¡Hola amigos!
Les cuento que ya fui a lo del doctor Chau-Ming; me revisó y me dijo que lo que
tengo no son problemas óseos, sino de musculatura; dijo que estoy tan
contracturada que necesito urgente un masajista, me cobró 300 pesos y me dijo
que me fuera tranquila.
Cuando salí del consultorio llamé a Rosita, una prima segunda que vive en
Buenos Aires desde que se casó; es nacida en Tuya, pero en algún momento de su
vida sintió que el pueblo y tanta simpleza la asfixiaba y se vino a la Capital;
a los pocos días conoció a Hernán y se enamoraron irremediablemente. Se
juntaron y varios meses después se casaron; de esto hace ya diez años. Rosita
no puede tener hijos y hará cinco años, más o menos, tuvo una crisis
existencial por ese tema y casi se separa. Tenía un raye impresionante, ¡pobre!

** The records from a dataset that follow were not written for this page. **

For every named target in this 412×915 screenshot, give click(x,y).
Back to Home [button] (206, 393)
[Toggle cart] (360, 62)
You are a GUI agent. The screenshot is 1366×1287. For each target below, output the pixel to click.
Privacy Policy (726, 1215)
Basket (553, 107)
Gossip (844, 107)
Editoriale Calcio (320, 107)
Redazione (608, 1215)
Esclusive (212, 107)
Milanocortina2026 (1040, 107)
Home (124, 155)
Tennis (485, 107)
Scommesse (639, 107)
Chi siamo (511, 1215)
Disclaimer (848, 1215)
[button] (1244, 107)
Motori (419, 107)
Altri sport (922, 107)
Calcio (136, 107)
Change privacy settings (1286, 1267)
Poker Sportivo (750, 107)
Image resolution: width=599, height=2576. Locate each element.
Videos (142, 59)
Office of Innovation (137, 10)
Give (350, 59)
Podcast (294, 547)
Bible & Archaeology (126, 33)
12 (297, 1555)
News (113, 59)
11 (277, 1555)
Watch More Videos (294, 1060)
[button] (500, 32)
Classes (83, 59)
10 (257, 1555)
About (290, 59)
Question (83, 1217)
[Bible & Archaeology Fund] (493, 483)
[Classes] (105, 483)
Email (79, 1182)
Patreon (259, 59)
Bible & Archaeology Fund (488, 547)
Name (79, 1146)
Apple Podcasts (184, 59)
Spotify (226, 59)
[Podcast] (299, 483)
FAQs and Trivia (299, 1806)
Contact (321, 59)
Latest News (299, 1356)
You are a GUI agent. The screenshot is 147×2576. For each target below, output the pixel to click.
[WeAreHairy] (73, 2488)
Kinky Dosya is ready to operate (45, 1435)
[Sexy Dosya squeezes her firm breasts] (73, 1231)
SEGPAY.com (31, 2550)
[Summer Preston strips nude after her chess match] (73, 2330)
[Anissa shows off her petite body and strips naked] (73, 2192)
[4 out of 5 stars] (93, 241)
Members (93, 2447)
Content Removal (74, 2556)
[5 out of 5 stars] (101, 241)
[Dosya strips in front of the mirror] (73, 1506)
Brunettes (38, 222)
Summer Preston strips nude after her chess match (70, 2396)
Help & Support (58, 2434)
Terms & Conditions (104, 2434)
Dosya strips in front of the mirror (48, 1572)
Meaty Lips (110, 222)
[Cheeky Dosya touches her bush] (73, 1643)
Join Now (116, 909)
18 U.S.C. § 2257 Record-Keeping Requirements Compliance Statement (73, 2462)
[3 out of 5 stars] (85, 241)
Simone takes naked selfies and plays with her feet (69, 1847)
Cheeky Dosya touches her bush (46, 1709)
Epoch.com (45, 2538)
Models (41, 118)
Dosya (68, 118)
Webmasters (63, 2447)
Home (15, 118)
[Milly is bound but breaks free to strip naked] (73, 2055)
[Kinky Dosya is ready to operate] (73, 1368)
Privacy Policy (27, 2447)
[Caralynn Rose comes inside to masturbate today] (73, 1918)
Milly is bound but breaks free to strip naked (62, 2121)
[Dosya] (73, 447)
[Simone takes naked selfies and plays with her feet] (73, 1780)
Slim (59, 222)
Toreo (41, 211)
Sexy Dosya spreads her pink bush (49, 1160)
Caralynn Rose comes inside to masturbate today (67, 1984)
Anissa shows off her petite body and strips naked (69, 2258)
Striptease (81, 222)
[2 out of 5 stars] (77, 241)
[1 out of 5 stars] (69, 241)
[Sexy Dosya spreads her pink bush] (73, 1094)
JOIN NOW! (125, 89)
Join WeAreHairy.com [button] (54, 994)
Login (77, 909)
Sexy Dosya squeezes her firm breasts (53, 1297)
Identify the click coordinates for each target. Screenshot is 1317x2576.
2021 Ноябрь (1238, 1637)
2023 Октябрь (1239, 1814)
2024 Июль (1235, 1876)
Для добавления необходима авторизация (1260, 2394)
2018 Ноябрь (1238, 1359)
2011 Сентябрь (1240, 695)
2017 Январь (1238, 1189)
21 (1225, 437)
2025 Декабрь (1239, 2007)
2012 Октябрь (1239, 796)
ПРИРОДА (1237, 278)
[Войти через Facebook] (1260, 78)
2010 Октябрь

Ella es re-buena, siempre está alegre y tiene un corazón de oro y cero maldad.
Ahora parece que su matrimonio marcha sobre ruedas, que son felices y que le
encontraron la vuelta para amarse por sobre todas las cosas que les puedan
afectar o lastimar, como el hecho de no poder ser padres. ¡Pensar que Flor
decidió no tener hijos y tal vez, ella sí pueda!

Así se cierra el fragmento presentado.